_SELECTED EXCERPT_
● ● ● ● ● ● ●

Helpful advice for managing co-founder dynamics
Among the numerous factors that could cause a startup to fail is a breakdown in relationships between co-founders. While there is no one way to ensure cordial co-founder relationships, Temi believes transparency should be built into the relationship early on.
“One has to think very carefully about who they bring on as co-founders. It’s probably a more important relationship or as important as the marriage or the life partnership that you are in. Don’t go in blind; do the work to get to know one another in different scenarios before you get into the partnership and then be absolutely transparent to avoid the pitfalls down the line.”
Entrepreneurship is notoriously difficult, especially in Africa, where founders have to battle numerous infrastructural challenges to give their businesses a shot at success. Success, therefore, means that entrepreneurs need all the support they can get, and Temi believes putting up structures early on is crucial to the business’ success.
One of such systems is the startup’s founding team, and she advises that founders looking to build their first teams take building a great culture seriously.
“One thing I’m always focused on, especially very early on, is culture. I typically advise founders to define the culture very early because that will help you attract the type of talent and the team you’re trying to build. As a leader, your job is to find the people or the team that complements you, but also very smart people you can learn from.”
In addition, she cautions that founders should be deliberate about hiring people who can do the job while being clear on their job description and responsibilities.
On building founders’ capacity
As African startups mature and either go public or are acquired, the demands on the founders will inevitably change. Investors may request for more experienced people to be brought in as CEOs, but Temi believes founders can prepare by being open to feedback.
“I expect that you’ll see the profile of the management change as companies look to list because running a publicly listed company isn’t the same as running a private company. Some founders will be able to transcend that inflexion point, but others may choose to or may be required to step aside to bring in a more professional manager.

● ● ● ● ● ● ●

_SET OF TASKS_
1. Answer these questions about the excerpt on co-founder dynamics:
(a) What does Temi believe should be built into the co-founder relationship early on?
(b) What does she advise founders to define very early?
(c) As African startups mature, what does Temi believe founders can prepare by being?
2. Could you set down the part of the excerpt on co-founder dynamics starting with "One of such" and going on through "great culture seriously.", word for word?
3. Does the excerpt on co-founder dynamics agree with each statement below? Answer yes or no, and quote the words that decide it.
(a) Temi compares the co-founder relationship to a marriage or life partnership.
(b) Temi says running a publicly listed company is the same as running a private company.
(c) Entrepreneurship in Africa is described as easy.

_DATA PROVIDED_
● ● ● ● ● ● ●

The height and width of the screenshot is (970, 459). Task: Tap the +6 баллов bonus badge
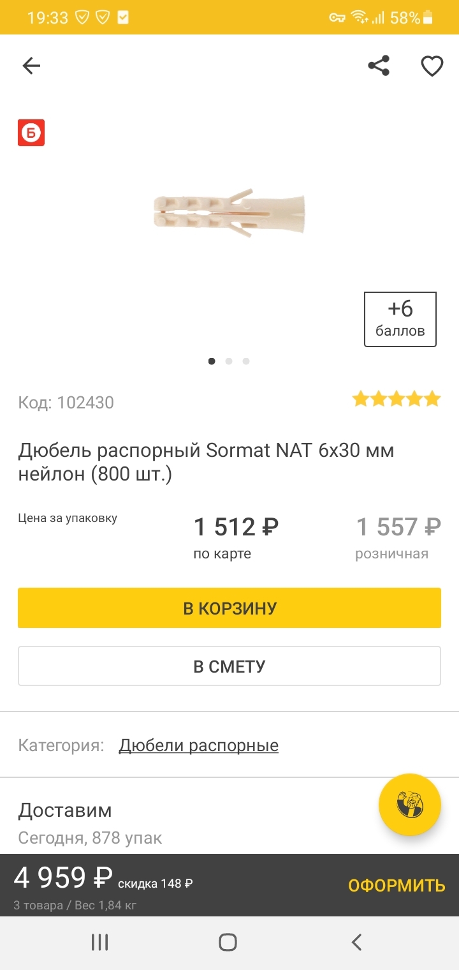click(x=400, y=319)
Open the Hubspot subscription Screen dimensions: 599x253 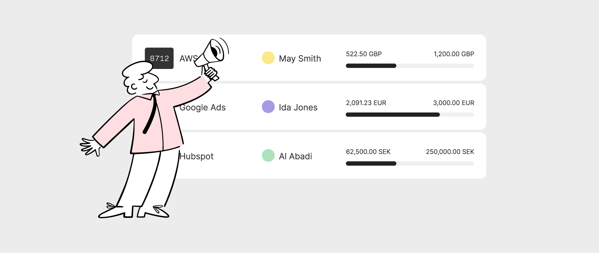(x=197, y=156)
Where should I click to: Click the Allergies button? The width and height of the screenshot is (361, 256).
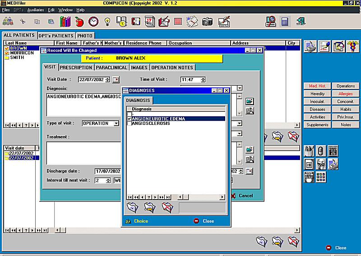coord(345,94)
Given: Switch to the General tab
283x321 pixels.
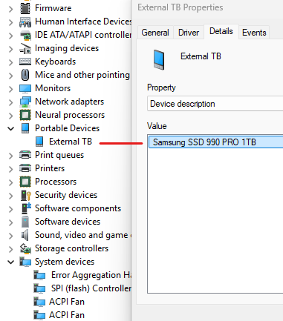Looking at the screenshot, I should click(155, 33).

● ● ● ● ● ● ●

_ANSWERS FOR THE EXERCISE_
1.
(a) Transparency
(b) Culture
(c) Open to feedback

2.
One of such systems is the startup’s founding team, and she advises that founders looking to build their first teams take building a great culture seriously.

3.
(a) Yes: "It’s probably a more important relationship or as important as the marriage or the life partnership that you are in."
(b) No: "running a publicly listed company isn’t the same as running a private company"
(c) No: "Entrepreneurship is notoriously difficult, especially in Africa"